Sony Aktie: Griff nach Tamron
Veröffentlicht am: 30.07.2026 um 16:17 Uhr | Redaktion boerse-global.de
Sony baut sein Kamera-Ökosystem aus – und das ausgerechnet einen Tag vor den Quartalszahlen. Der Elektronikkonzern hat bestätigt, dass er dem japanischen Objektivhersteller Tamron ein unverbindliches Übernahmeangebot unterbreitet hat. Der Vorstoß kam ans Licht, nachdem Tamron selbst die Offerte offengelegt hatte.

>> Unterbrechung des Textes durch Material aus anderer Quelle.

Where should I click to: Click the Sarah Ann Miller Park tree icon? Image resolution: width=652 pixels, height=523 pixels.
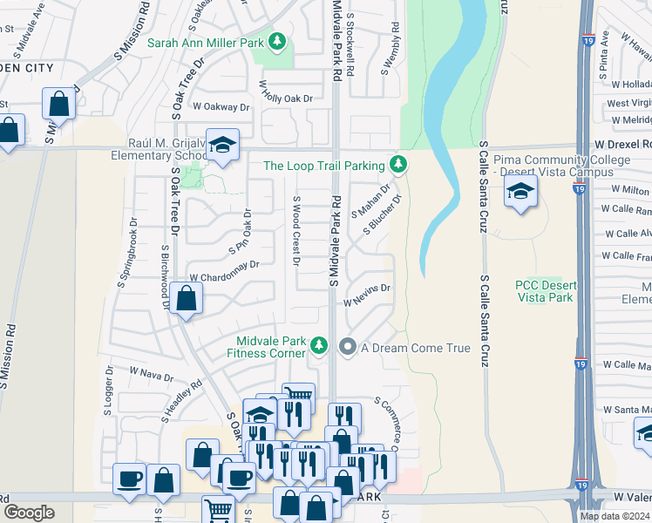(276, 42)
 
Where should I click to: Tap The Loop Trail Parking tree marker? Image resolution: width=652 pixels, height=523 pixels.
(398, 164)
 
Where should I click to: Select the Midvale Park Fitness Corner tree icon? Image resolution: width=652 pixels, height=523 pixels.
(320, 346)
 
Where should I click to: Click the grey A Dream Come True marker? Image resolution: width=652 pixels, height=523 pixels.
(348, 347)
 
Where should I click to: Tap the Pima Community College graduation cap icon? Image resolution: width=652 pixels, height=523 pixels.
(520, 191)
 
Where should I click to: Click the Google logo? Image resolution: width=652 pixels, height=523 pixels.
(29, 512)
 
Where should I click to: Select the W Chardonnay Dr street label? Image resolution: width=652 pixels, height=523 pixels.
(225, 270)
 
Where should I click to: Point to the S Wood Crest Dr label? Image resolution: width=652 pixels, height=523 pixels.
(295, 231)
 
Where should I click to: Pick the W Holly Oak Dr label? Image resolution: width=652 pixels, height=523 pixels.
(285, 92)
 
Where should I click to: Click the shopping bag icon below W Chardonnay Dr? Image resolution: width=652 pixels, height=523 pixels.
(187, 299)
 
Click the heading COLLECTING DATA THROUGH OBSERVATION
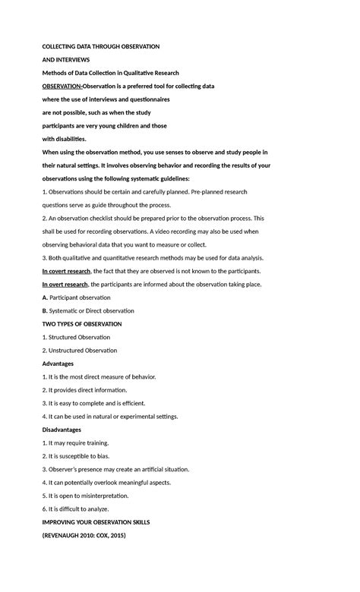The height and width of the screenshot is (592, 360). tap(100, 46)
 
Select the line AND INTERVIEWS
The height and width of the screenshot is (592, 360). tap(65, 59)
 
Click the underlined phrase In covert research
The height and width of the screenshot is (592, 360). tap(66, 271)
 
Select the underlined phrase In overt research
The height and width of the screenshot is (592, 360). tap(65, 284)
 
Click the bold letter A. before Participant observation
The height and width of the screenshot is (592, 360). tap(45, 298)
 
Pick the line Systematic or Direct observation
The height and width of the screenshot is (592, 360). tap(92, 310)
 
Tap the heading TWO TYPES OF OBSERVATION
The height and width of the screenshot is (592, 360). tap(81, 324)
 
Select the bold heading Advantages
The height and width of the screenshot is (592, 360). tap(58, 364)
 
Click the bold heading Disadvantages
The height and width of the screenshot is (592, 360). tap(62, 430)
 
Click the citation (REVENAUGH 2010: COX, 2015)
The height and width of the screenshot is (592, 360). tap(84, 535)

Zur Bewertung äußerte sich Sony nicht. Medienberichten zufolge geht es um rund 200 Milliarden Yen, umgerechnet etwa 1,3 Milliarden Dollar. Tamron hat einen Sonderausschuss eingerichtet, der das Angebot und mögliche Alternativen prüfen soll. Eine Entscheidung ist nach eigenen Angaben noch nicht gefallen – weitere Schritte will das Unternehmen erst offenlegen, wenn es die regulatorischen Vorgaben verlangen.
Strategisch passt der Vorstoß ins Bild. Tamron zählt zu den weltweit führenden Herstellern von Wechselobjektiven, Sony ist über die Alpha-Reihe und sein Bildsensorgeschäft selbst ein Schwergewicht in der digitalen Bildgebung. Eine Komplettübernahme würde die Wertschöpfungskette vom Sensor bis zur Linse enger verzahnen.
Zahlen am Freitag im Blick
Noch bevor sich die Tamron-Frage klärt, steht der nächste Termin an: Sony legt am Freitagfrüh die Ergebnisse für das erste Quartal vor. Anleger dürften genau hinhören, ob das Management dort erste Details zur Tamron-Offerte oder zur strategischen Logik dahinter liefert.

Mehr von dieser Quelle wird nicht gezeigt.